Senator of the Republic from Aguascalientes First formula
- In office 1 September 2018 – 31 August 2024
- Preceded by: José de Jesús Santana García
- Succeeded by: Juan Antonio Martín del Campo

Personal details
- Born: Martha Cecilia Márquez Alvarado 29 July 1984 (age 42) Aguascalientes, Aguascalientes, Mexico
- Party: PT
- Other political affiliations: PAN
- Occupation: Politician

= Martha Márquez Alvarado =

Mexican politician (born 1984)

Martha Cecilia Márquez Alvarado (born 29 July 1984) is a Mexican politician. She has been a Senator for Aguascalientes from the Labor Party since 2018. A graduate of the Autonomous University of Aguascalientes, she also served in the LXII Legislature of the Congress of Aguascalientes from 2013 to 2016.

== Early years ==
Martha Cecilia Márquez Alvarado was born on 29 July 1984 in the city of Aguascalientes, Mexico. She attended elementary school "Rosa Trillo Lopez", Technical High School No. 1 and high school at CBTIS 39. He studied accounting at the Universidad Autónoma de Aguascalientes. Due to her parents' militancy in the National Action Party she began to get involved with this organization since childhood, becoming state coordinator of her youth group and later occupying several administrative positions within the party.

== Public Positions ==
Martha Márquez Alvarado was auditor of the finance secretariat of the municipality of Aguascalientes in 2006 and auditor in the Superior Auditing Body of the State of Aguascalientes from 2008 to 2011.

From 2013 to 2016 she was a plurinominal deputy of the Congress of the State of Aguascalientes in the LXII legislature.
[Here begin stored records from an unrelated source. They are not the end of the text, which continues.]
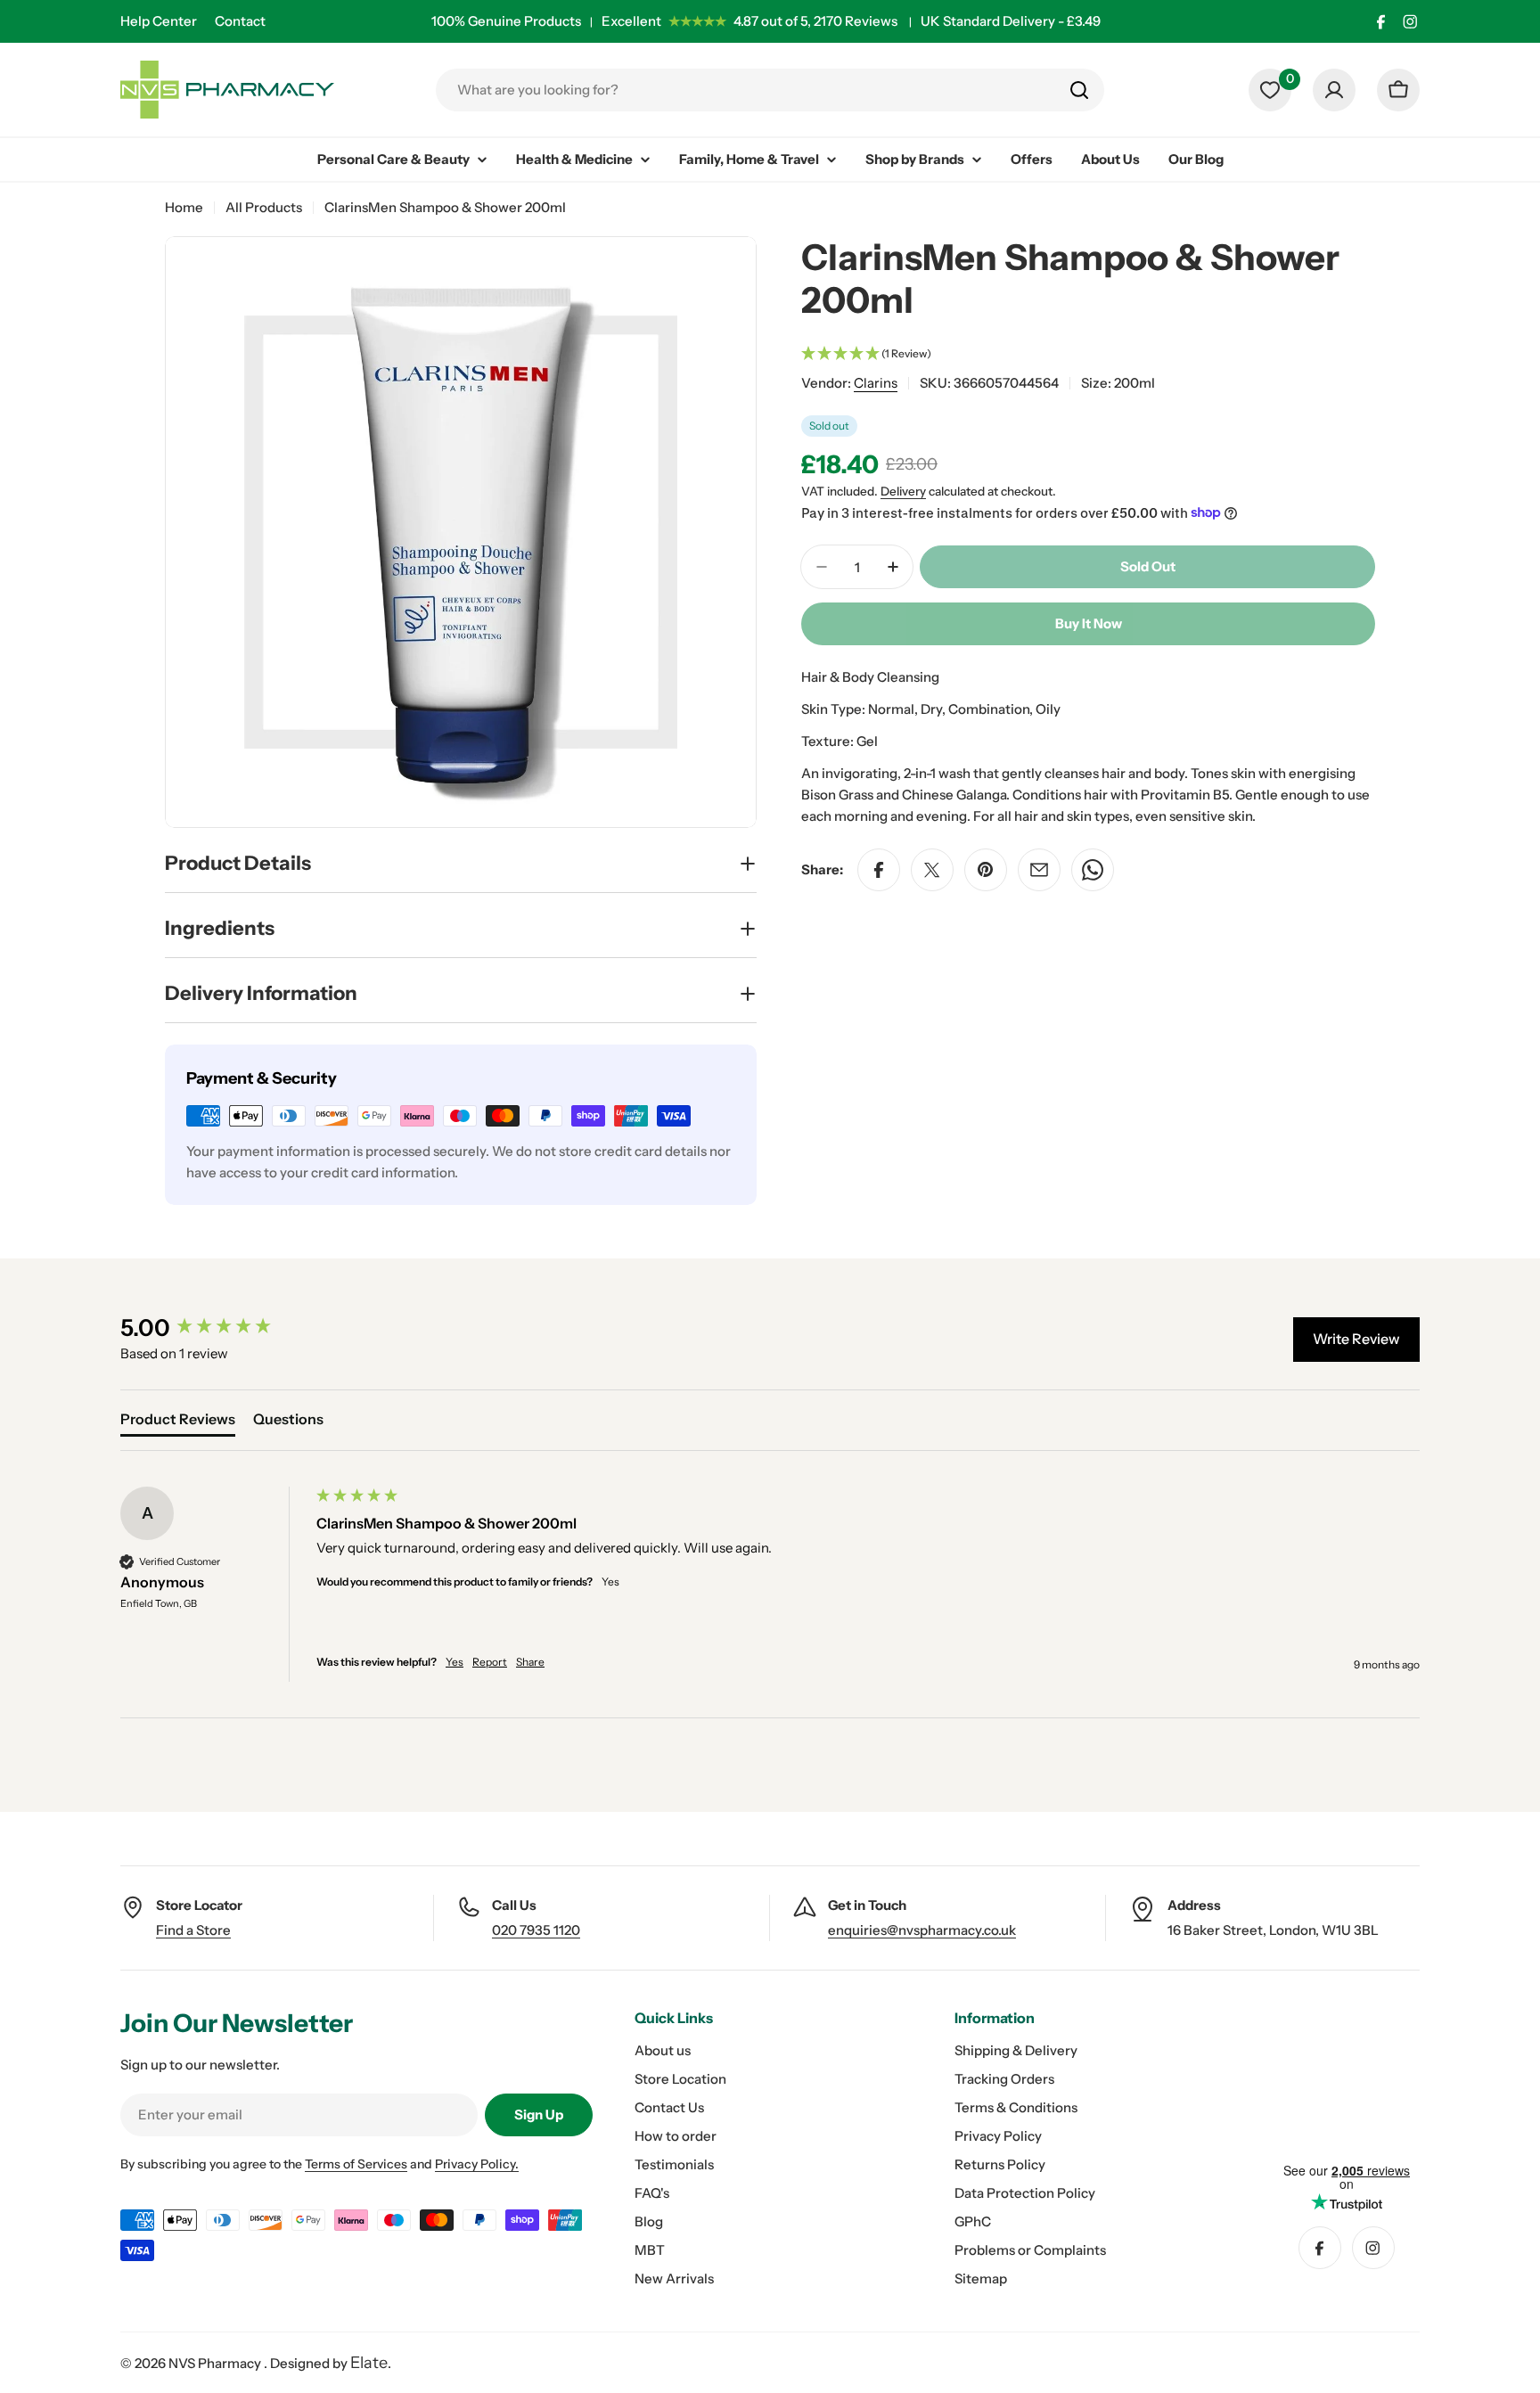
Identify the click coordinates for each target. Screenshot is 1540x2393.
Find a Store (193, 1930)
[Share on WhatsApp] (1092, 869)
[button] (1088, 354)
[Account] (1334, 90)
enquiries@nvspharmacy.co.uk (922, 1930)
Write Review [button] (1356, 1339)
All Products (263, 207)
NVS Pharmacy (216, 2363)
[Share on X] (932, 869)
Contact (240, 20)
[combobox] (770, 90)
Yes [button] (454, 1661)
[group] (213, 1328)
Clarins (875, 382)
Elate (369, 2363)
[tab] (177, 1422)
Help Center (158, 20)
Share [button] (530, 1661)
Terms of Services (356, 2164)
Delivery (903, 491)
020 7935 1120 (536, 1930)
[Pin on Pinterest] (985, 869)
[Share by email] (1039, 869)
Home (184, 207)
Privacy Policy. (477, 2164)
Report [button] (489, 1661)
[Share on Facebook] (878, 869)
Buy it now (1088, 623)
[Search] (1079, 90)
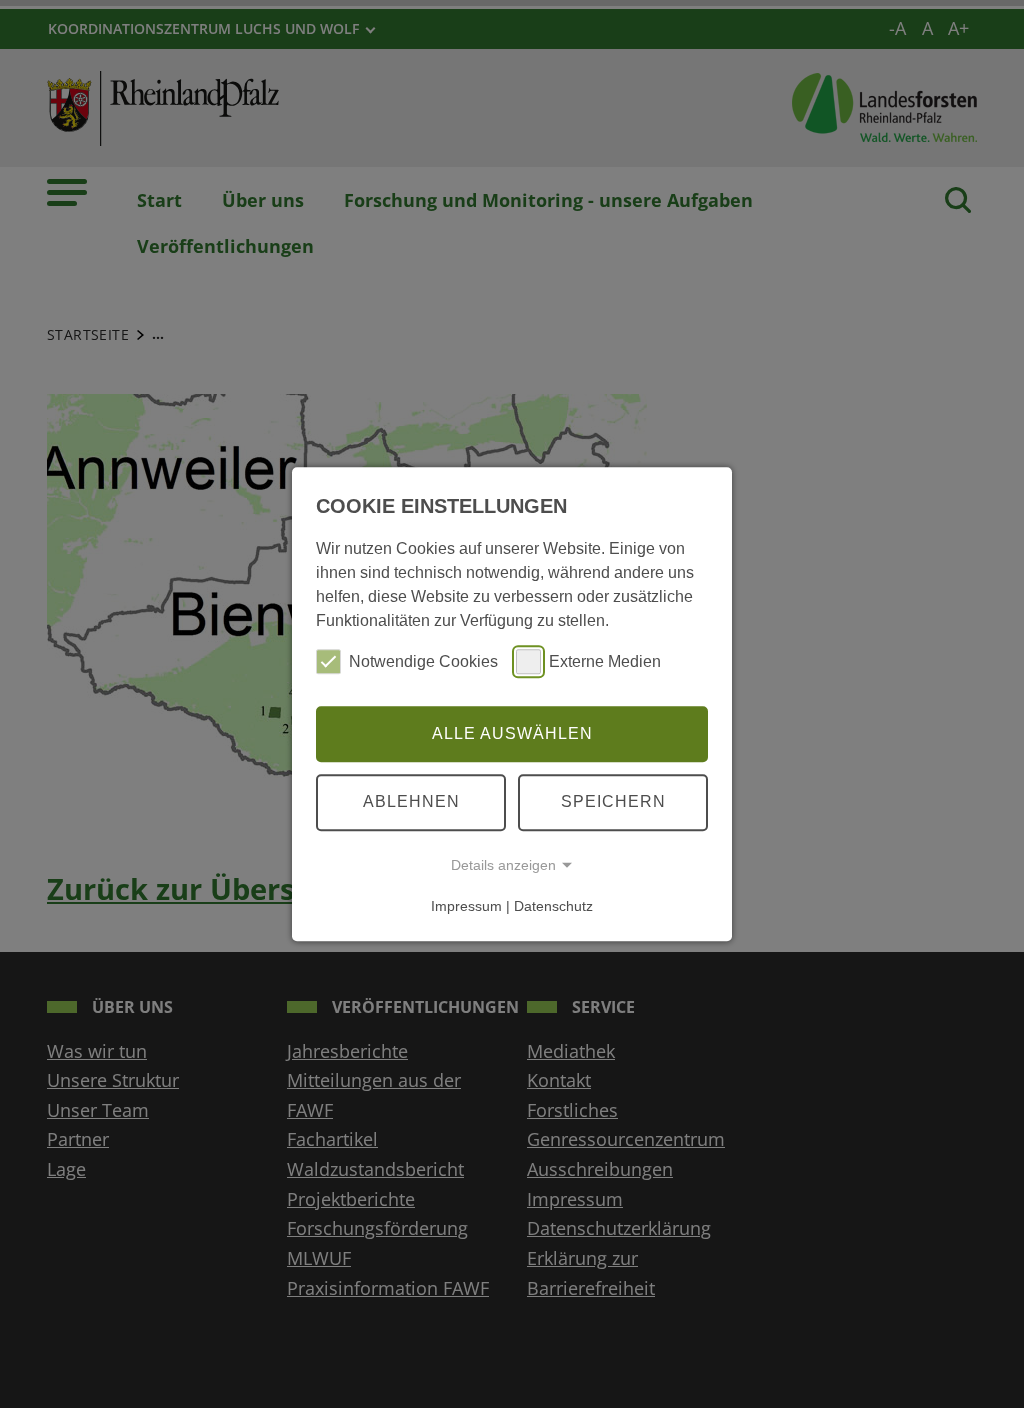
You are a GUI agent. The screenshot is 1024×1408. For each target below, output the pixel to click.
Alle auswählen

She was coordinator of the National Action Party bench in the congress and president of the recreation and sports commission.

Within the governorship of Martin Orozco Sandoval she served as secretary of welfare and social development of the state from 1 December 2016 to 9 November 2017 and as secretary of auditing and accountability from 10 November 2017 to 1 January 2018. During 2018 she was head of the Comptroller's Office of the State of Aguascalientes.

== Senator of the Republic ==
In the 2018 federal elections she was nominated by the National Action Party as senator for the state of Aguascalientes. After the elections she occupied the position as first formula senator in the LXIV Legislature of the Congress of the Union since 1 September 2018. Within the congress she holds the position of secretary of the health commission.

On 12 November 2021 she made public her resignation from her membership in the National Action Party as well as her parliamentary group in the Senate, stating that it is due to her disagreement with the national leadership of the party headed by Marko Cortés Mendoza.

On 18 January 2022 she announced her incorporation to the Partido del Trabajo's parliamentary group in order to be nominated by such party as candidate for governor in the state elections of that year.

== Candidate for Governor ==
In the Aguascalientes state elections of 2022, she was nominated as candidate for governor by the coalition "Trabajando Verde por Aguascalientes", formed by the Partido del Trabajo and the Partido Verde Ecologista de México. On May 31, the last day of the campaigns, she declined her candidacy in favor of the candidate of the Movimiento Regeneración Nacional party, Nora Ruvalcaba Gámez. In the June 6 elections she received 1.5% of the votes cast.